CronAlert's MCP server exposes 11 tools. Here's the full list:

Tool Description
list_monitorsList all monitors with filtering and pagination
create_monitorCreate a new HTTP monitor
get_monitorGet detailed info for a specific monitor
update_monitorUpdate configuration, pause, or resume a monitor
delete_monitorPermanently delete a monitor
get_check_resultsFetch check history with uptime percentage and response times
get_monitor_incidentsGet incidents for a specific monitor
list_incidentsList all active incidents across monitors
list_status_pagesList your public status pages
add_incident_updatePost a status update on an incident
get_incident_updatesGet all updates for a specific incident

The AI in Cursor will pick the right tool based on what you ask. You don't need to memorize these — just describe what you want in natural language.

FAQ

Does MCP work in Cursor's free tier?

No. MCP requires Cursor Pro or Business. The free tier doesn't include MCP support. CronAlert's free plan works fine on the monitoring side though — you get 25 monitors at 3-minute intervals, which is plenty for most side projects.

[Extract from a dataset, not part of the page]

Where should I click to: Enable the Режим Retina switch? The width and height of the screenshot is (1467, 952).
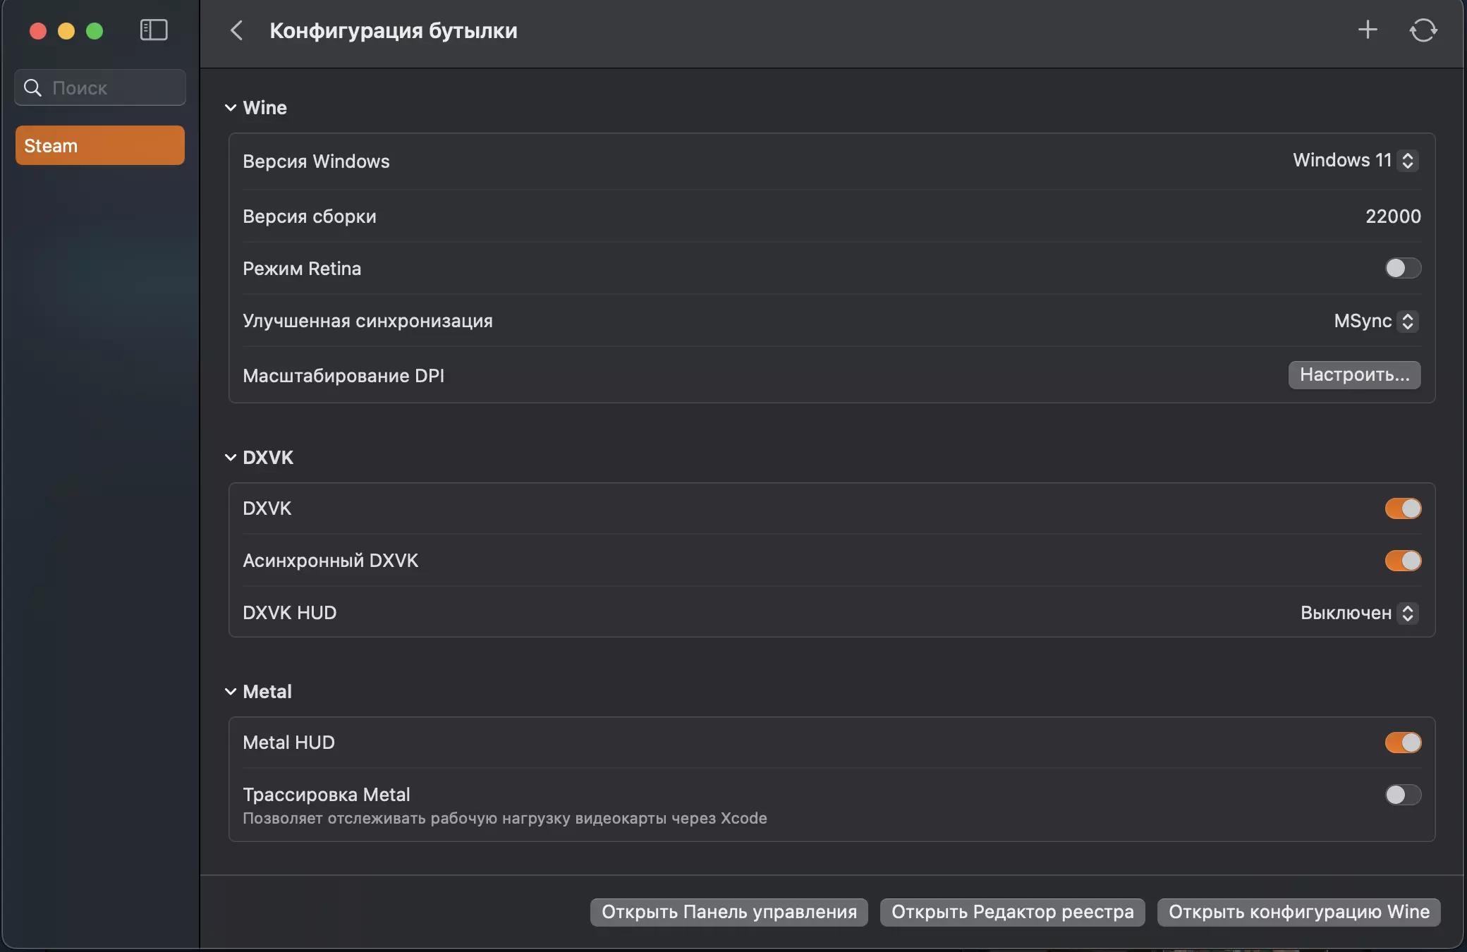click(1402, 268)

Can I share the MCP config with my team?

Yes. Commit .cursor/mcp.json to your repository, but use a placeholder for the API key instead of a real value. Each developer generates their own key at cronalert.com/app/settings/api-keys and fills it in locally. If your team uses a shared CronAlert account, you can use a team API key — just don't commit it to the repo.

What if Cursor shows the MCP server as disconnected?

Three things to check:

  1. Node.js version — run node --version in your terminal. You need 18 or higher.
  2. Valid JSON — a missing comma or bracket in mcp.json will silently fail. Paste it into a JSON validator if you're unsure.
  3. Reload the windowCmd+Shift+P > "Reload Window." Cursor sometimes needs a kick after adding a new MCP config.

If it still won't connect, check the Cursor developer console (Cmd+Shift+I) for error messages from the MCP process.

Is there a VS Code extension instead?

Not currently. VS Code doesn't support MCP natively, so there's no equivalent integration. If you're not using Cursor, you can still use CronAlert's web dashboard or REST API directly. But if you want AI-powered monitoring inside your editor, Cursor is the way to go.